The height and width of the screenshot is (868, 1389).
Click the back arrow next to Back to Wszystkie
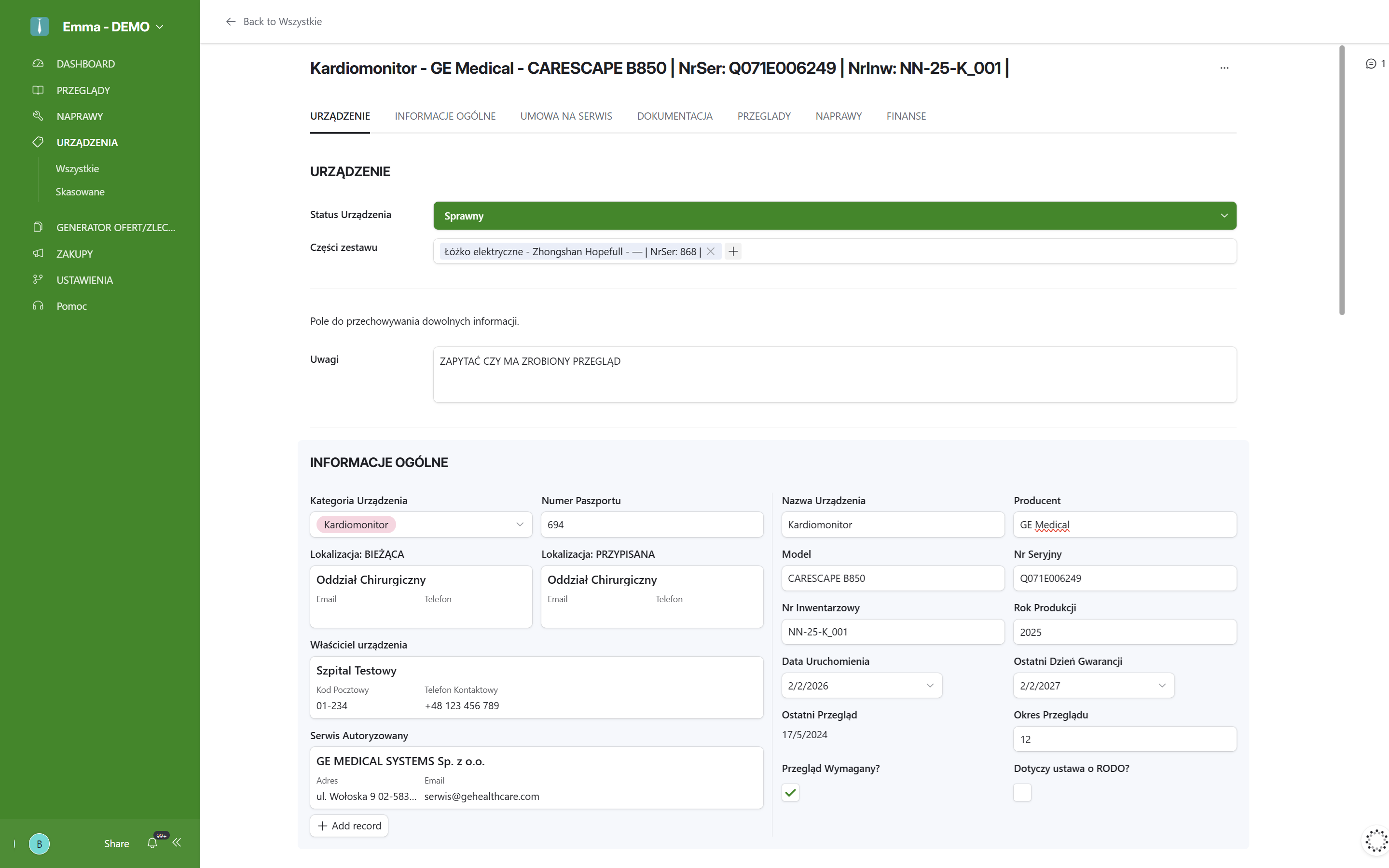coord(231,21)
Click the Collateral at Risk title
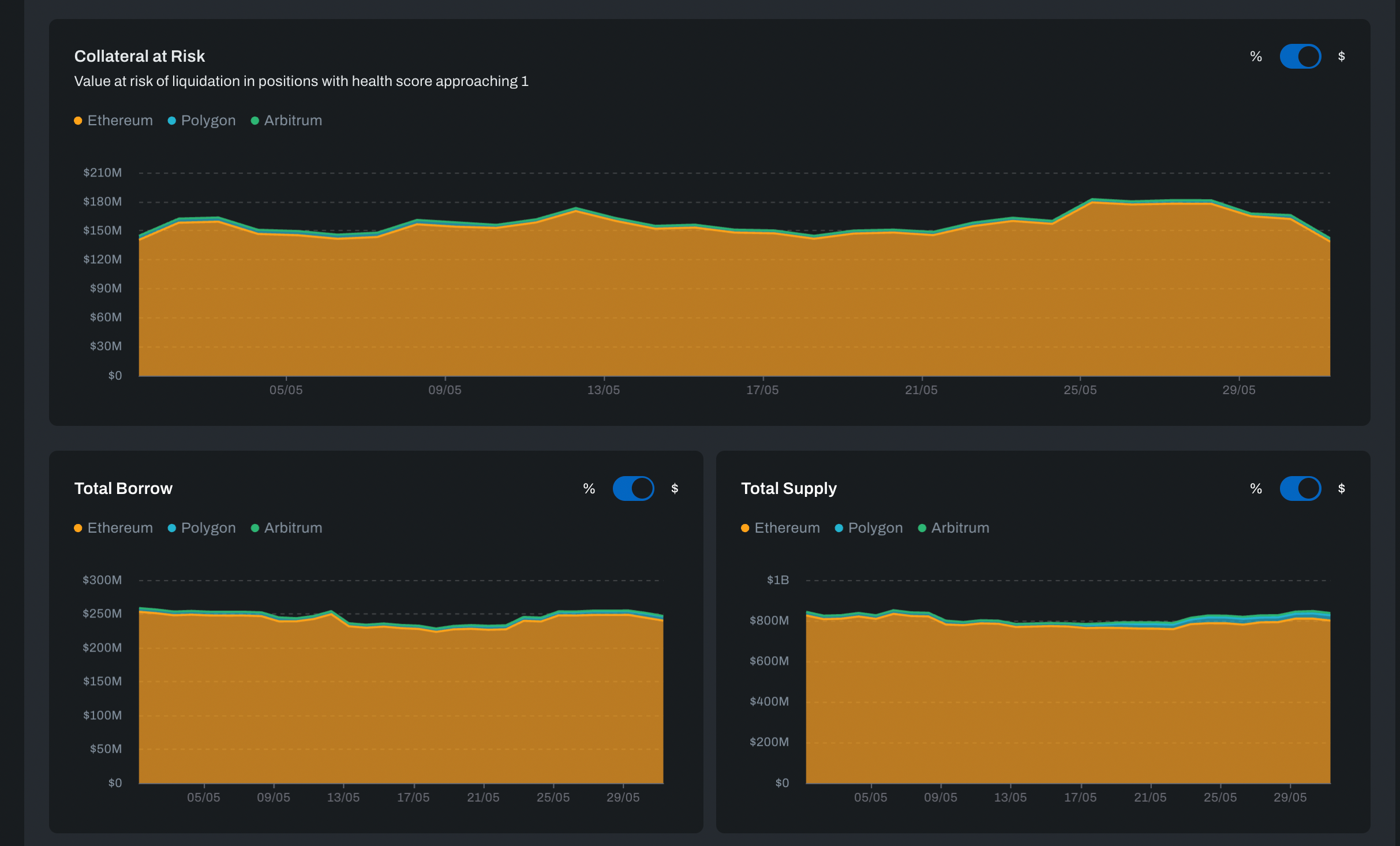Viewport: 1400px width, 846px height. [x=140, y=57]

====

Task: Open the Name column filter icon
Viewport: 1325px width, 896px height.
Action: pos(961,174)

====

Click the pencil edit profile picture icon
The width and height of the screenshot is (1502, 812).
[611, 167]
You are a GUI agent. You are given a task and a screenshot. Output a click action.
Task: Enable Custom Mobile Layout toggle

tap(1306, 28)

====

THE TASK -
Copy out all lines from the material above that contain the string "icon".

EXPECTED ANSWER -
Task: Open the Name column filter icon
Click the pencil edit profile picture icon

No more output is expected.